Data Description
The data recorded ten nurses with more than three years of clinical suctioning experience and twelve nursing students from a university performing Endotracheal Suctioning (ES) on the ESTE-SIM simulation system.
There are two types of data in this dataset:
- Video: recorded from the front side of the nurse beyond the patient mannequin. This video will be published only during training.
- Pose Skeleton (Keypoints): extracted from videos by using YOLOv7. This data will be published for training and testing.
There are a total of 9 activities in the ES procedure.
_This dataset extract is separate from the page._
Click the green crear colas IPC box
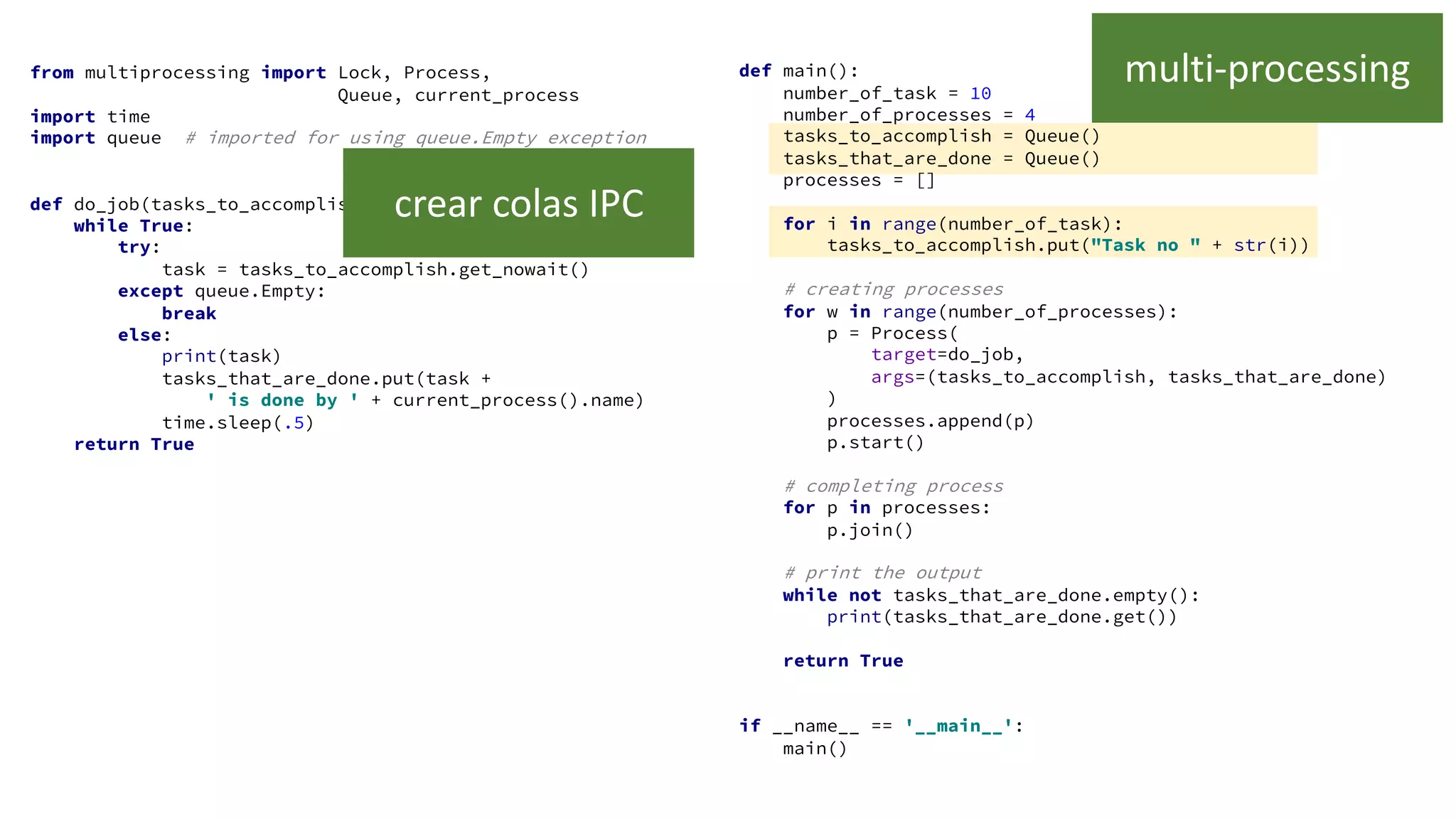 point(518,203)

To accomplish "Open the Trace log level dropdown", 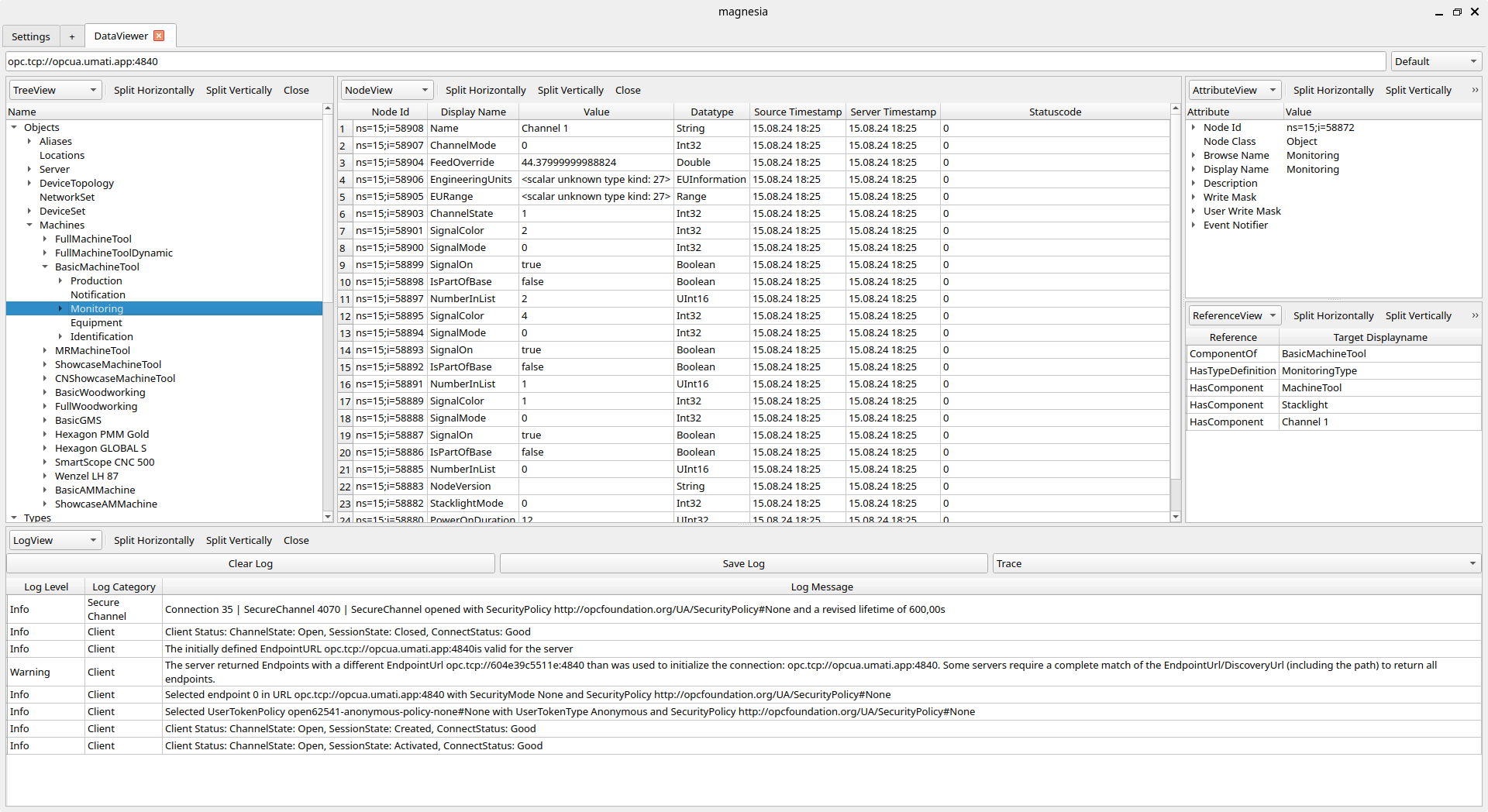I will click(x=1236, y=563).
All the activities are listed in the below table.
Table 1. Activities in endotracheal suctioning and their IDs
Activity class id | Activity name |
---|---|
0 | Catheter preparation |
1 | Temporal removement of an artificial airway |
2 | Suctioning phlegm |
3 | Refitting the artificial airway |
4 | Catheter disinfection |
5 | Discarding gloves |
6 | Positioning |
7 | Auscultation |
8 | Others |
Data Structure
Subject Information
We invited ten nurses and twelve nursing students for our data collection. Each participant was asked to perform ES procedure twice. The dataset is divided into a training set (32 videos) and a submission set (12 videos). Here is the information for currently available subjects.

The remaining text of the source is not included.